Here we evaluated the usefulness of the proteomic approach in comparative evolutionary studies. Proteomics has an advantage of the ability to reflect the biochemical machinery of life in comparison to morphological traits. In addition, it records the features undetected by genomic approaches, such as stable patterns of molecular functioning (including those maintained by non-genetic mechanisms, but crucial for typical species physiology). This allows to easily reveal potentially adaptive differences (like fast evolving proteins) in diverging taxa. Owing to incorporation of both slowly and fast evolving proteins, proteomes may be a basis for higher resolution reconstruction than neutral DNA-markers at short evolutionary scales. For the same reason proteome-based analysis is less informative for genera and higher rank taxa, because they might have accumulated too many changed proteins. Our data demonstrate that, although there is a clear connection between the proteome and genome, proteomic and neutral DNA-markers-based evolutionary reconstructions can either agree or contradict each other, depending on whether adaptive processes have been involved in the recent history of the taxa in comparison. Any of the particular outcomes can be informative for the interpretation of species relationships, their evolutionary histories, and the causal and functional background of their evolution.
Table of protein spots presence/absence in the samples of 10 Littorinid species.
Cluster stability analysis result.
The stability of sample clustering for a tree obtained using unweighted pair group method with arithmetic mean (UPGMA) on the matrix of pairwise Jaccard dissimilarities based on presence/absence of proteins in the samples.

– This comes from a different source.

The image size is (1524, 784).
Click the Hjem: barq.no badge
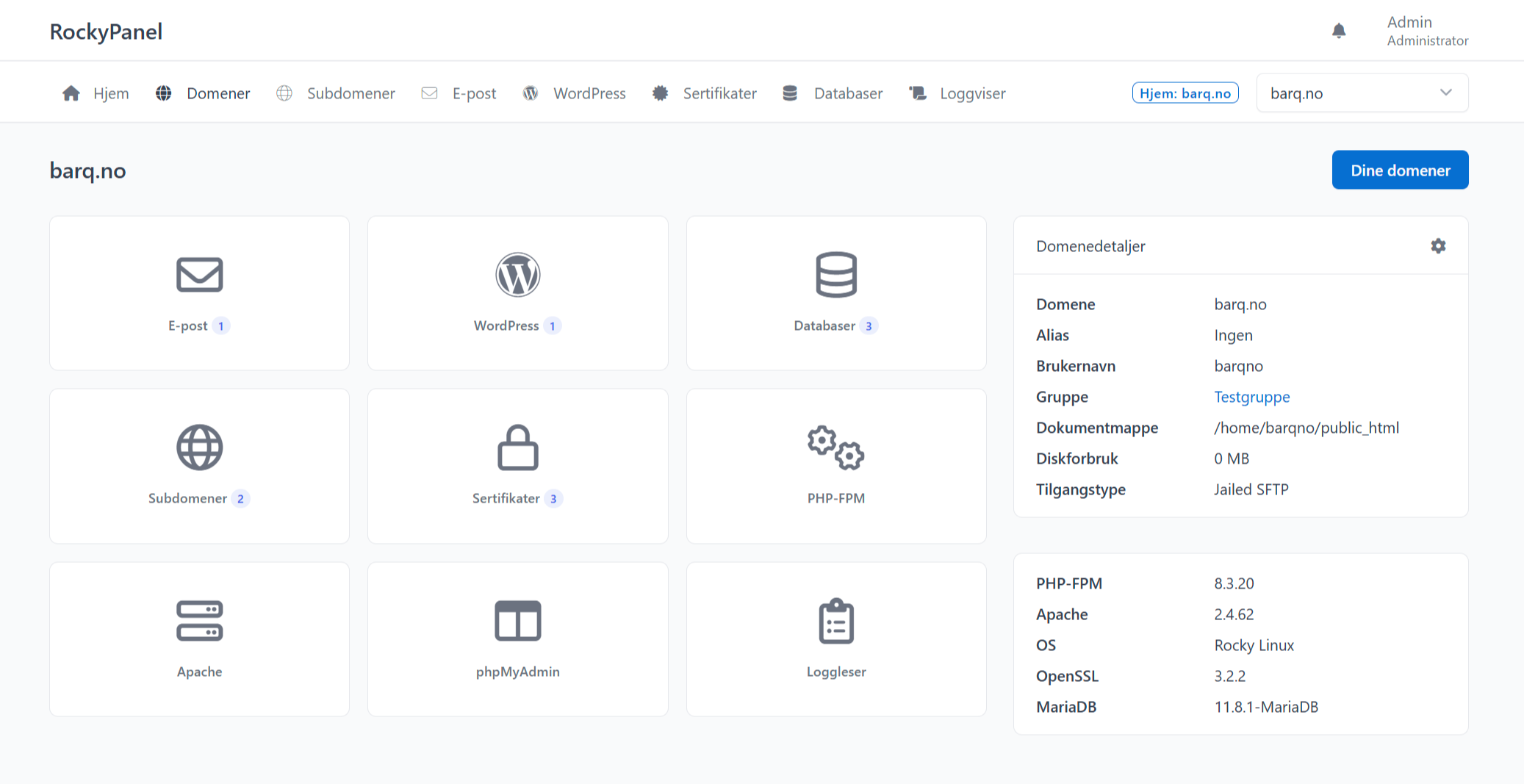tap(1185, 93)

The original tree was split into a specified number of clusters; and the cluster-wise index of cluster stability was computed as a mean Jaccard similarity of the actual cluster to the most similar cluster in a bootstrapped data. The columns are as follows: n_cl—the number of clusters data were splitted into; cl_id—unique identification number of a cluster after splitting; mean_j—mean Jaccard similarity index within a cluster; sd_j—standard deviation of mean_j; recover_prob —the percentage of 10,000 bootstrap iterations bringing clusters with mean_j > 0.75; dissolved_prob—the percentage of 10,000 bootstrap iterations bringing clusters with mean_j < 0.5; cl_cont—cluster composition.

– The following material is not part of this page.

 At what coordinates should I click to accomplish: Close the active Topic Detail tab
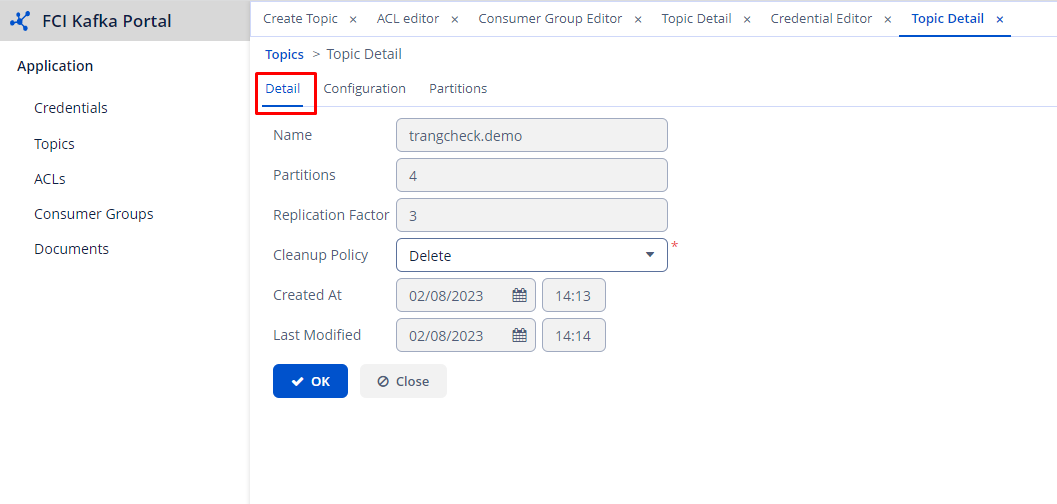(x=999, y=19)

Cluster specific protein markers.
Upper part: generalized scheme of spots based on comparative 2D DIGE analysis in PDQuest software. Protein markers are highlighted by species or combination of species the markers belong to (the color legend is located in the lower part of the figure). The markers with maximal specificity (A) and sensitivity (B) are numbered. Numbering is independent within every square; each square can be identified by latitude (capital letter) and longitude (lowercase letter). The unique coordinates of the markers are represented in the table below (“mapping” column). Colored spots without numbers are markers with A and B indexes lesser than 1; for example, expressed in not supported clusters (like “saxatilis” group + L. fabalis): or not in all samples of the particular cluster (only in a certain body part or in a certain location): respectively. Lower part: table of identified cluster markers. Only markers with specificity (A) and sensitivity (B) indexes exceeding 0.5 are shown; data on markers with non-maximal (A) and (B) indexes are written in italic. For markers identified by LC-MS analysis the name and database ID of the proteins are presented in the “protein details” column.